Tuesday, December 15, 2020

Book Review: Tree of Life by JF Penn

´It´s time to end the Anthropocene, the age of humans´.


I rarely follow book series because in my bookish experience, they are rarely equal. It may take a couple of mediocre installment until the real geam of the book is revealed and I don´t have that much time anyway.

The Arkane series by J.F.Penn is my exception. I can´t wait for the next book as from a volume to another, there are always extraordinary adventures in the world of religious fanaticism taking place. It explores the worlds beyond our everyeday life, where religion truths are split into thousands of thruths, offered as take-aways for the daily apocalypse. With every book, there are old secrets and rituals revealed and the race against the machine of the Arkane Institute representatives to stop the world from collapse. 

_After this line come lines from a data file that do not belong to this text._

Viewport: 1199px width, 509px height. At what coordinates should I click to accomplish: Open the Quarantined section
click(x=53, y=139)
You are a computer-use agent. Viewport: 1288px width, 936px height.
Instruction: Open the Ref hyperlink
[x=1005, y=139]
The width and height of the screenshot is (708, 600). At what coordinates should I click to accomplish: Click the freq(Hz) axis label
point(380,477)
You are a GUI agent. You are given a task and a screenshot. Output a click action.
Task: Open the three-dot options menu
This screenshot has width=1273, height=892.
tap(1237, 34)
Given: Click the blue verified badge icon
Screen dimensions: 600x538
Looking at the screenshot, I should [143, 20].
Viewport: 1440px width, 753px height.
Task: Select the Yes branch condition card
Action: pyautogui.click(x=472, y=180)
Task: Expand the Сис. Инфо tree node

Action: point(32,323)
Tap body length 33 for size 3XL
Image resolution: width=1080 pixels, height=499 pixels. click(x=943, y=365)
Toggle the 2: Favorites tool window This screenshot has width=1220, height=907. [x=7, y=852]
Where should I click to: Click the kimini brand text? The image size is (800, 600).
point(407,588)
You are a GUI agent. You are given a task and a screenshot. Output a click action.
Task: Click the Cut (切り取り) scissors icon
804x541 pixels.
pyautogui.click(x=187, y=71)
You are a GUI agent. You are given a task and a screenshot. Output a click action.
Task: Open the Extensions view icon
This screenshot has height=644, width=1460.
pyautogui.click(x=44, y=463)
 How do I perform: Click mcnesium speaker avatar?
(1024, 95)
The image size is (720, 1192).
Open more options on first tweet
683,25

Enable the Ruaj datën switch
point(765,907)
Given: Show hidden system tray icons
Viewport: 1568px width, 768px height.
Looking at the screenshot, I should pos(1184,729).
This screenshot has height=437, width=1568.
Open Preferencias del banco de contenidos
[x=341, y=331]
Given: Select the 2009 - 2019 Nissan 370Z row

In Tree of Life, the 11th book from the series, Morgan Sierra and Jack Timber are tracing an attempt to recreate/localize the Garden of Eden. The daughter of a mining industrialist who wants to restore the Earth meets a fanatic Christian order who owns a seed that can recreate the Garden in different parts of the world. 

The story has complex layers and the plot is spreading in different directions, creating suspense while creating a space for the intellectual and philosophical discussions. ´While Morgan certainly understood the devastation that humans did on the face of the Earth, they also achieved wonderful things in conjunction with nature´. The Garden of Eden is a dream and searching for it on Earth, beyond the simple biblical meaning, was a current concern among the religious orders of the Middle Ages (J.F.Penn offers at the end of the book a vast bibliography of sources she consulted in writing this book, among which Jean Delumeau´s History of Paradise, an excellent reference in this respect). But it might be that the dream is not always replicating a reality, any kind of reality. 

In the book, the Garden, which is found this time on the highest peak of Sahand Mountain, in Iran, close to the borders with Turkey, Armenia and Azerbaijan ´was no manicured lawn with pruned trees and tamed flower beds as depicted in every artistic rendering of Adam and Eve in Paradise. This was an underground rainforest, an abundance of color and growth, teeming with life. This was Nature unbound´. 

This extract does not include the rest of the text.